As the car name is unique for each instance (according to the dataset documentation), it cannot be used to predict the MPG by itself so let's drop it as a feature and use it as the index instead:

Note: It seems plausible that MPG efficiency might vary from manufacturer to manufacturer, so we could generate a new feature by converting the car names into manufacturer names, but for simplicity lets just drop them here.


In [ ]:
df = df.set_index('car name')

df.head()

According to the documentation, the horsepower column contains a small number of missing values, each of which is denoted by the string '?'. Again, for simplicity, let's just drop these from the data set:


In [ ]:
df = df[df['horsepower'] != '?']

Usually, pandas is smart enough to recognise that a column is numeric and will convert it to the appropriate data type automatically. However, in this case, because there were strings present initially, the value type of the horsepower column isn't numeric:


In [ ]:
df.dtypes

We can correct this by converting the column values numbers manually, using pandas' to_numeric function:


In [ ]:
df['horsepower'] = pd.to_numeric(df['horsepower'])
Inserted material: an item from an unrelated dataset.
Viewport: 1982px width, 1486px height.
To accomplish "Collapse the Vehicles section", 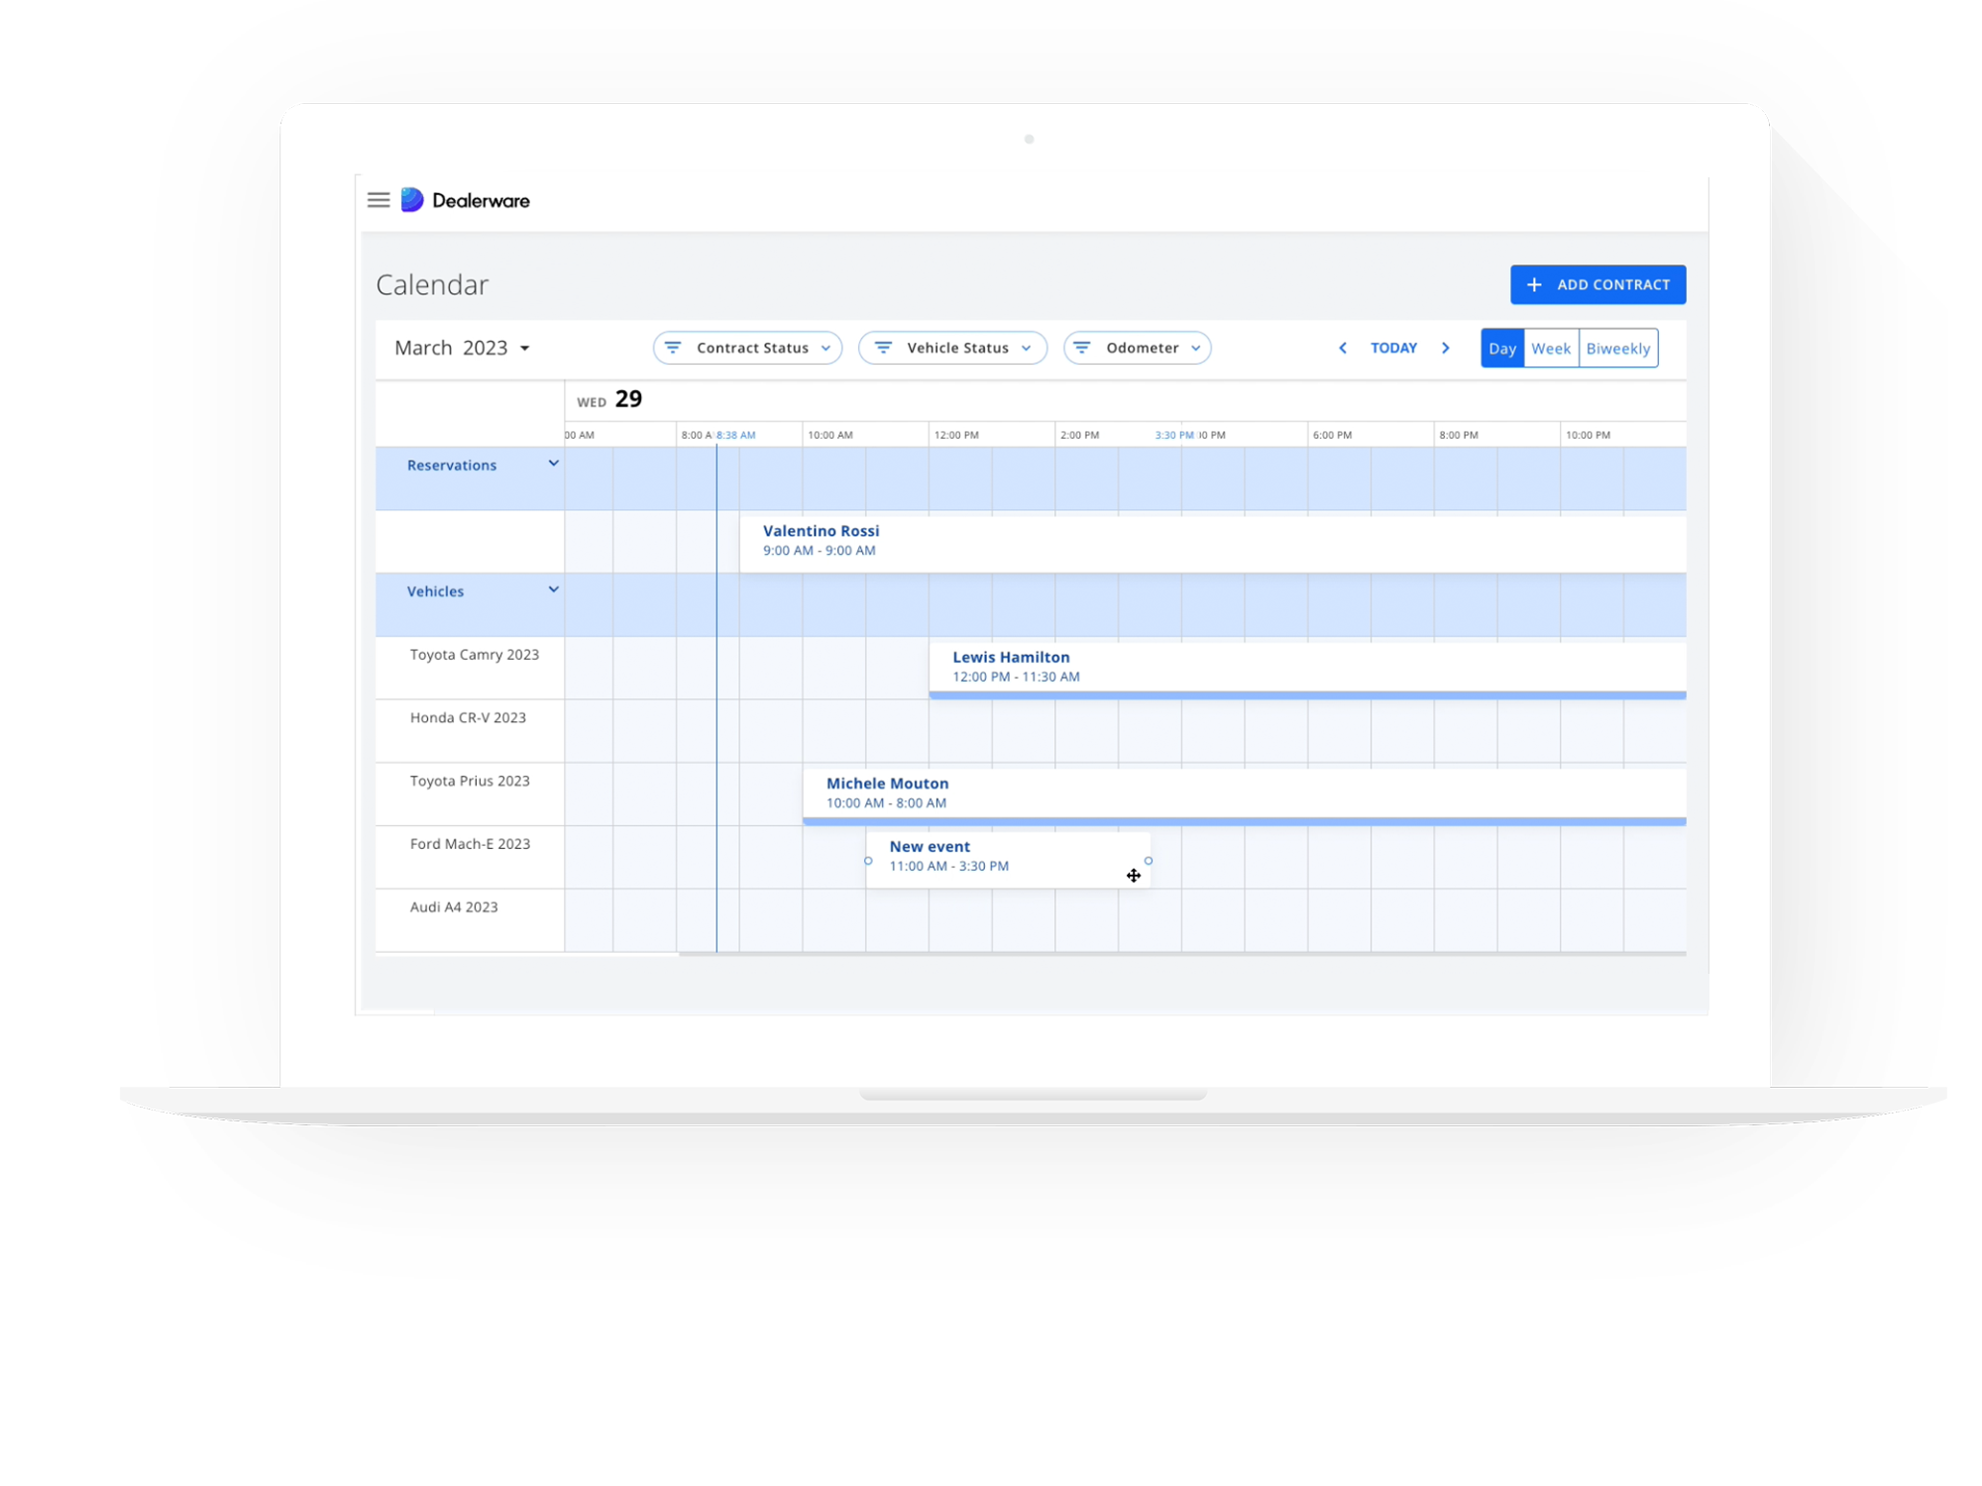I will click(x=553, y=588).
# Check the data types again
df.dtypes

As can be seen, the data type of the horsepower column is now float64, i.e. a 64 bit floating point value.

According to the documentation, the origin variable is categoric (i.e. origin = 1 is not "less than" origin = 2) and so we should encode it via one hot encoding so that our model can make sense of it. This is easy with pandas: all we need to do is use the get_dummies method, as follows:


In [ ]:
df = pd.get_dummies(df, columns=['origin'])

df.head()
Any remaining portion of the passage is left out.